🎯 概要
現存する最古のモンゴル文字碑文である。チンギス・ハーンの甥イスンゲの弓術の偉業を記念して1224〜1226年頃に建立された花崗岩の石碑である。ウイグル式モンゴル文字で書かれた最古の碑文として、言語学的・歴史的に極めて重要な史料である。
📖 詳細
発見と保存
1802年にトランスバイカル地方(現在のロシア・チタ州)のハルヒラー川流域で発見された。1818年にロシアの学者G.I.スパスキーによって初めて学術的に報告され、1832年にネルチンスクからサンクトペテルブルクに運ばれた。

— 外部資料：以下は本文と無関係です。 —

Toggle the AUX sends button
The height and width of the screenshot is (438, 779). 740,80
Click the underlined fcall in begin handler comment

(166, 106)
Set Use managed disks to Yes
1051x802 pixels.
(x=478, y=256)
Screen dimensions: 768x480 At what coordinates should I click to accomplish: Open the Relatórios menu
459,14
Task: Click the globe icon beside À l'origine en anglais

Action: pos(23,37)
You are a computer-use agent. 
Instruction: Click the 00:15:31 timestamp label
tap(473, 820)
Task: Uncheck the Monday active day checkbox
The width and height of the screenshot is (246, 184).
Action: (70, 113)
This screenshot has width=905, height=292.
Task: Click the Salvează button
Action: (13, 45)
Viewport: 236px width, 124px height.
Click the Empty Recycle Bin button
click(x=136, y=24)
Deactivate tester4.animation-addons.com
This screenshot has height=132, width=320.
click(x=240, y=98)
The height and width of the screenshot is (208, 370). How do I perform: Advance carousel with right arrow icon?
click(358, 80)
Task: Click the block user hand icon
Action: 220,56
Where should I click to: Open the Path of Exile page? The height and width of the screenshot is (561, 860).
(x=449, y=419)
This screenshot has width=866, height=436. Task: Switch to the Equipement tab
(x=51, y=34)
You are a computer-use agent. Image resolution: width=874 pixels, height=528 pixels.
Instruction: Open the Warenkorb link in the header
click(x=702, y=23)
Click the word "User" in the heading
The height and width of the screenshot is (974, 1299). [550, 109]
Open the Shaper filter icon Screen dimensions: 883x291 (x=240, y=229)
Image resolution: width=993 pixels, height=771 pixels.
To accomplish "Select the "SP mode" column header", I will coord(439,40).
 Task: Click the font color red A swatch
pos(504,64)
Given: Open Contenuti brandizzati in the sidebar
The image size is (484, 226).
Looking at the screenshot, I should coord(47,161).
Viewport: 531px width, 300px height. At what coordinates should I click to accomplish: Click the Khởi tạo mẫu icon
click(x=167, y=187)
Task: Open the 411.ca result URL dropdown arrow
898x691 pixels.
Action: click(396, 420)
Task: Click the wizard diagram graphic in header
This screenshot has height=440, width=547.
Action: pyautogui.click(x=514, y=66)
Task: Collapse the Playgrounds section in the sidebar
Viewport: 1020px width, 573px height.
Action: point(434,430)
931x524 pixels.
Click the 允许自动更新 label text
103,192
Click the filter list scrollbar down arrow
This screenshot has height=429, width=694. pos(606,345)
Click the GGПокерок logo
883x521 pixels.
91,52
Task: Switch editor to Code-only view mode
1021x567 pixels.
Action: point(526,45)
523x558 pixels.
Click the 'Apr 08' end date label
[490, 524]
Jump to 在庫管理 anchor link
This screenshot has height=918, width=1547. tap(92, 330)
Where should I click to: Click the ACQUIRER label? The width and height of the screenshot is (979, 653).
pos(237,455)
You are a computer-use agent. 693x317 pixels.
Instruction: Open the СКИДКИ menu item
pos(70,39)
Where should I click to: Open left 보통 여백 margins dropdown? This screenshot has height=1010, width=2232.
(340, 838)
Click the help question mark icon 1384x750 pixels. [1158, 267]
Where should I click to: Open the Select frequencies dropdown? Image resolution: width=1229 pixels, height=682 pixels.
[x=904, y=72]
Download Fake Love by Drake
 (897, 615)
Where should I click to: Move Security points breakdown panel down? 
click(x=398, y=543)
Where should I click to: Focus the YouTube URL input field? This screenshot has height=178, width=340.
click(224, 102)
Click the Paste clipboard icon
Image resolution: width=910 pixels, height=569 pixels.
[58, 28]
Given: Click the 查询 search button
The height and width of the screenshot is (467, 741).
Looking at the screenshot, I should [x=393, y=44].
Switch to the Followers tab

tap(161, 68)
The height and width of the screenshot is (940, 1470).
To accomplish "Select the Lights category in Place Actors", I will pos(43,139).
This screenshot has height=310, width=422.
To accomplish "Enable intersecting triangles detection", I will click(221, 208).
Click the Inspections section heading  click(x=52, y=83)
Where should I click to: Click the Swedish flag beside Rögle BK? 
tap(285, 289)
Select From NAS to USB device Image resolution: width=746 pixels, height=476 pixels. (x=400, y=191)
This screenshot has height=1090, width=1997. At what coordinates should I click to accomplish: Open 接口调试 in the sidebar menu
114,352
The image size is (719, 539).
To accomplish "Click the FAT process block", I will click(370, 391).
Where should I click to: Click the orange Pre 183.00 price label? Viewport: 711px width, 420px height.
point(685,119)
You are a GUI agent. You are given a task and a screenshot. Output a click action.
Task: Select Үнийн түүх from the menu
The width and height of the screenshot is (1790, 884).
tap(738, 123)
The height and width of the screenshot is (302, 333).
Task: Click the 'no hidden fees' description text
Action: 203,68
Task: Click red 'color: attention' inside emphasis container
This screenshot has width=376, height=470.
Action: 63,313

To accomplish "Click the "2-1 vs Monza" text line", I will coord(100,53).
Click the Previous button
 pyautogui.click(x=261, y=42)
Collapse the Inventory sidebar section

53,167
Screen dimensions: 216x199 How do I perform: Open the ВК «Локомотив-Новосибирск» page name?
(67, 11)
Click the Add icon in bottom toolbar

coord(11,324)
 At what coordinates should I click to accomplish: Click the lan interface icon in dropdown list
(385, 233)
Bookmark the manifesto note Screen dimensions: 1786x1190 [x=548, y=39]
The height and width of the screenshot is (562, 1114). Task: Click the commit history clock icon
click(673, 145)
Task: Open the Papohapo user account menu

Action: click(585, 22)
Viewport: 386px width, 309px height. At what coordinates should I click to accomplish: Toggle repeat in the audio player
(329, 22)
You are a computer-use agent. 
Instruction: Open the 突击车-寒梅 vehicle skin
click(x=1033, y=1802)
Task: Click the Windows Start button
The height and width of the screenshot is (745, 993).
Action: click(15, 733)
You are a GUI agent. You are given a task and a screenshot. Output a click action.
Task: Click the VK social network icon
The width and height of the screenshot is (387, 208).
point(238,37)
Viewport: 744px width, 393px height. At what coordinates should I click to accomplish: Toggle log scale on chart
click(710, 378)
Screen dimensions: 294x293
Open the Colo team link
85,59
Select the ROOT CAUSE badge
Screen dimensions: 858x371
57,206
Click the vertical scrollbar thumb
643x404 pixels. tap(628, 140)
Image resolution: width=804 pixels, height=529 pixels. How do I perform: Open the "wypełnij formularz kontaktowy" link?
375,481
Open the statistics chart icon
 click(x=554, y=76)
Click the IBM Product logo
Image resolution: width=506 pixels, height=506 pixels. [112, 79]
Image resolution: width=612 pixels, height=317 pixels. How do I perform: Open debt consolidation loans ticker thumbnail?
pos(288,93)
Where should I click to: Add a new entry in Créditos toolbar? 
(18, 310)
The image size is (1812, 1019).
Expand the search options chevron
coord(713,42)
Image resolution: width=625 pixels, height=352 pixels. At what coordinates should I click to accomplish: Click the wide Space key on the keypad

現在、原碑はエルミタージュ美術館に所蔵されており、モンゴル国立博物館には複製が展示されている。
碑文の内容
碑文は、ホラズム帝国征服後のモンゴル貴族の集会において、チンギス・ハーンの弟ハサルの息子イスンゲが335アルド(約536メートル、1アルド≒1.6m)の距離から的を射抜いた偉業を記録している。碑文は敬意を表してチンギス・ハーンの名前から始まる。
歴史的意義
この碑文は13世紀モンゴルにおける弓術とスポーツ文化の重要性を示す貴重な証拠である。また、ウイグル式モンゴル文字の最古の実例として、モンゴル語史研究において不可欠な資料となっている。